Court Opinion

ID: 3720565
Source: CourtListenerOpinion
Date Created: 2016-07-06 06:51:45.579803+00
Date Added: 2024-06-11T09:38:46.644207
License: Public Domain

[EDITOR'S NOTE: This case is unpublished as indicated by the issuing court.] JUDGMENT ENTRY.
This appeal, considered on the accelerated calendar under App.R. 11.1(E) and Loc.R. 12, is not controlling authority except as provided in S.Ct.R.Rep.Op. 2(G)(1).
We overrule the sole assignment of error advanced by the state of Ohio on appeal, upon our determination that the trial court properly granted defendant-appellee Christopher Madden's motion to suppress. TheFourth Amendment to the United States Constitution was implicated, when Madden submitted to a police officer's assertion of authority by pulling his car to the curb in response to the officer's illumination of his patrol car's oscillating lights. See  California v.
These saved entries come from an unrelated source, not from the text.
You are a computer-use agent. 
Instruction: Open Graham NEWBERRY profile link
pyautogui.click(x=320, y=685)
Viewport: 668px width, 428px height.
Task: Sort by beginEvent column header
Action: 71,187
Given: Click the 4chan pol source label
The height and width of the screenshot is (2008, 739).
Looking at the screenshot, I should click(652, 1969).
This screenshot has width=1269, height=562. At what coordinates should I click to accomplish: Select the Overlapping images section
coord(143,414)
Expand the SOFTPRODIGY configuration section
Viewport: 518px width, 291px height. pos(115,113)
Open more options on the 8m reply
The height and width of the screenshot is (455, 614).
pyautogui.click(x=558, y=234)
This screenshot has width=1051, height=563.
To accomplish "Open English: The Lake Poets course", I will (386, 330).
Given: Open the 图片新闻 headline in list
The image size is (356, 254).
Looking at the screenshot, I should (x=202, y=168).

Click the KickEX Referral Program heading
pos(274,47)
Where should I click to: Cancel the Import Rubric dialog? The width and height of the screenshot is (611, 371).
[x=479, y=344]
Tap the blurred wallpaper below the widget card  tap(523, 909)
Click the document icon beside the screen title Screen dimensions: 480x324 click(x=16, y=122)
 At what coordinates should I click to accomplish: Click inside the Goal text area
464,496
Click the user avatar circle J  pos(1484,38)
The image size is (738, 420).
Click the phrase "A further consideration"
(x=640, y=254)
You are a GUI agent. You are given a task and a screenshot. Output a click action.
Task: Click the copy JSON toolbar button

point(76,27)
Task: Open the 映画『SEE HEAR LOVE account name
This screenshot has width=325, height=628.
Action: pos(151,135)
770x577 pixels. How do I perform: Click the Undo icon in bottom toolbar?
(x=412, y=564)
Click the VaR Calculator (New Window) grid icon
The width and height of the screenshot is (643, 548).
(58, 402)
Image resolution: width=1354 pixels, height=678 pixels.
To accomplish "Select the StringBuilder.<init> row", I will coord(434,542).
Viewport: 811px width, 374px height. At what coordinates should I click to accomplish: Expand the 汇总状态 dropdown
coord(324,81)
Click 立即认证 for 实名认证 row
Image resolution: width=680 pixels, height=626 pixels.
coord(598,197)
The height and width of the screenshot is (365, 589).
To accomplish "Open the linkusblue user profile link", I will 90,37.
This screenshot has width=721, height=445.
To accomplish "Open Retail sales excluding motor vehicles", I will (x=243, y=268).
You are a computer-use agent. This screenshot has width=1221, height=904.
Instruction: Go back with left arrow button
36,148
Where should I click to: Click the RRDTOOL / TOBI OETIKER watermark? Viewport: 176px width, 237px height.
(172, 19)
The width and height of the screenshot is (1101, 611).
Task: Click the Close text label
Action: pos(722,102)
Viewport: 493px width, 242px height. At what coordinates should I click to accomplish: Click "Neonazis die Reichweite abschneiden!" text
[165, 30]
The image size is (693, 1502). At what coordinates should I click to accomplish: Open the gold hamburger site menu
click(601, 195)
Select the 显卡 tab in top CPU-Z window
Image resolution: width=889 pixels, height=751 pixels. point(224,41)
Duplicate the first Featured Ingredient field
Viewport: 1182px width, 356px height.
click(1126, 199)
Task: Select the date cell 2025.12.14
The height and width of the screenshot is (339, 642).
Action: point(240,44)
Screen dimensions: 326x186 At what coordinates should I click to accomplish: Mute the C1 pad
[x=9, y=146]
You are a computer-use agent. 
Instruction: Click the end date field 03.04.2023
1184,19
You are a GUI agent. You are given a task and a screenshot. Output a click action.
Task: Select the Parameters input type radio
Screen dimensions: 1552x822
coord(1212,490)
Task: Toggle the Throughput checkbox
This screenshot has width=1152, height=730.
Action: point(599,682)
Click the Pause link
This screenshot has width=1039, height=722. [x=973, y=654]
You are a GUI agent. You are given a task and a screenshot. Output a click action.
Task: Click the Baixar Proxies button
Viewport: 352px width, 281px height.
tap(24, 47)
Hodari D. (1991), 499 U.S. 621,111 S.Ct. 1547. Madden's initial detention was not effected in conformity with the Fourth Amendment, when, in his testimony at the hearing on the motion, the officer was "[un]able to point to specific and articulable facts which, taken together with rational inferences from those facts, reasonably warrant[ed the initial] intrusion." Terry v. Ohio (1968),392 U.S. 1, 21, 88 S.Ct. 1868, 1880.
We, therefore, affirm the judgment of the trial court.
Further, a certified copy of this Judgment Entry shall constitute the mandate, which shall be sent to the trial court under App.R. 27. Costs shall be taxed under App.R. 24.
Gorman, P.J., Hildebrandt and Shannon, JJ.
Raymond E. Shannon, retired, from the First Appellate District, sitting by assignment.